Seine Stirn zog sich kurz in Falten, dann entspannte sie sich.

»Steh einmal kurz auf, ja?«, sagte er. Folgsam stand ich auf und fragte mich, was er wohl wollte. Er öffnete die Augen, streckte die gesunde Hand aus und klammerte sie fest um meine Pobacke.

»Da«, sagte er. »Das ist das Beste, was mir einfällt. Wenn ich deinen Hintern festhalte, kann mich nichts aus dem Gleichgewicht bringen.«

Ich lachte und rückte ein paar Zentimeter näher an ihn heran, sodass seine Stirn an meine Oberschenkel gedrückt war.

»Nun, zumindest ist es ein transportables Heilmittel.«

Er schloss die Augen und hielt mich fest. Sein Atem ging langsam und tief. Die schroffen Linien der Erschöpfung und des Schmerzes in seinem Gesicht begannen, sich zu glätten, als die Wirkung der Droge einsetzte.

»Jamie«, sagte ich nach einer Minute leise. »Es tut mir leid.«

Er öffnete die Augen, blickte zu mir auf und lächelte, wobei er mich leicht drückte.

»Aye, na ja«, sagte er. Seine Pupillen hatten zu schrumpfen begonnen; seine Augen waren unauslotbar und tief wie der Ozean, als blickte er in weite Ferne.

»Sag mir, Sassenach«, sagte er ein paar Sekunden später. »Wenn man einen Mann vor dich hinstellen und dir sagen würde, dass der Mann am Leben bleibt, wenn du dir den Finger abschneidest, und dass er sterben muss, wenn nicht – würdest du es tun?«

»Ich weiß es nicht«, sagte ich leicht erschrocken. »Wenn das die Entscheidung wäre und es daran nichts zu rütteln gäbe und es ein guter Mann wäre … Ja, ich denke, ich würde es tun.
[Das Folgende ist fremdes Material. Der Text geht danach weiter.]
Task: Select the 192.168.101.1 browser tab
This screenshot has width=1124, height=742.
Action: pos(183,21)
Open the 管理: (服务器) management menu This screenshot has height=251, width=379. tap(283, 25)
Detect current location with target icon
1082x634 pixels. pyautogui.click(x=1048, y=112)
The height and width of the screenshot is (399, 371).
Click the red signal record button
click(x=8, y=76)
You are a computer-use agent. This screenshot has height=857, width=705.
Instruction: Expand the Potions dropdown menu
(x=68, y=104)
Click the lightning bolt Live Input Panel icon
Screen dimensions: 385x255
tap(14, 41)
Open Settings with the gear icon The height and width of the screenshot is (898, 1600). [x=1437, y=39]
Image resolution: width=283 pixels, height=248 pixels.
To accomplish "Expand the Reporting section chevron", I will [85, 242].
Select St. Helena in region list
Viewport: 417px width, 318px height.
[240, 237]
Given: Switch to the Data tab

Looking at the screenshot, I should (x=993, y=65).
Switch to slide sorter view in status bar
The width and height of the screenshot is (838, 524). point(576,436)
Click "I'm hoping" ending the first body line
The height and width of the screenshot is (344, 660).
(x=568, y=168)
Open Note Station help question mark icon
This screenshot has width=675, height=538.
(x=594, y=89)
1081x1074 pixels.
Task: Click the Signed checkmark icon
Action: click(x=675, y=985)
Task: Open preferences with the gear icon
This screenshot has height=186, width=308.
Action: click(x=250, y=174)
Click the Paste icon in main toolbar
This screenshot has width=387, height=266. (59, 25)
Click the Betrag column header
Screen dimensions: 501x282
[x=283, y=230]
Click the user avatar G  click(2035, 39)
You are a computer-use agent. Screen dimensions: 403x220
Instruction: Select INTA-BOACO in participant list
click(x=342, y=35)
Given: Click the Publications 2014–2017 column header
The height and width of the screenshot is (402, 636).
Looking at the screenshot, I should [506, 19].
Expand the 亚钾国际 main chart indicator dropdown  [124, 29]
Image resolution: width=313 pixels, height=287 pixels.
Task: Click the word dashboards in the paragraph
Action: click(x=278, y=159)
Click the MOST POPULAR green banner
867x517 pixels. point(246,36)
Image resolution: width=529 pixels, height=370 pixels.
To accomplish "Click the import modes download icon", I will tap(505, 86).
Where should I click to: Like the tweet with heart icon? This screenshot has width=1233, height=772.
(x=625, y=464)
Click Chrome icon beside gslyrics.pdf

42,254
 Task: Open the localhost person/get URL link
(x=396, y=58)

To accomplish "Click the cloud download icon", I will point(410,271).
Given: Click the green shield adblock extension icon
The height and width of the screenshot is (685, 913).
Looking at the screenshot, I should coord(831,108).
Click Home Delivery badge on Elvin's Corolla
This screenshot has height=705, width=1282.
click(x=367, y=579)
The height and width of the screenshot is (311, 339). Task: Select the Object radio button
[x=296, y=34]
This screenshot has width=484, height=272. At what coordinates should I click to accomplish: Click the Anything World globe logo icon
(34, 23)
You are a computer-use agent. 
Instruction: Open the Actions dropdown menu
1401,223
Besonderen Spaß würde es mir aber nicht machen«, fügte ich nüchtern hinzu, und sein Mund verzog sich zu einem Lächeln.

»Nein«, sagte er. Sein Gesichtsausdruck wurde jetzt sanft und verträumt. »Hast du gewusst«, sagte er einen Moment später, »dass mich ein Oberst aufgesucht hat, als du im Lazarett bei der Arbeit warst? Oberst Johnson; Micah Johnson war sein Name.«

»Nein. Was hat er denn gesagt?«

Seine Hand begann, sich von meinem Hintern zu lösen; ich legte die meine darüber, um sie in Position zu halten.

»Es war seine Kompanie – in der Schlacht. Ein Teil von Morgans Leuten und der Rest des Regiments von der anderen Hügelseite waren in der Schusslinie der Briten. Wenn deren Vorstoß gelungen wäre, hätten sie die Kompanie mit Sicherheit verloren, und weiß Gott, was aus dem Rest geworden wäre.« Sein sanfter Highlandakzent verstärkte sich jetzt; sein Blick war auf meinen Rock geheftet.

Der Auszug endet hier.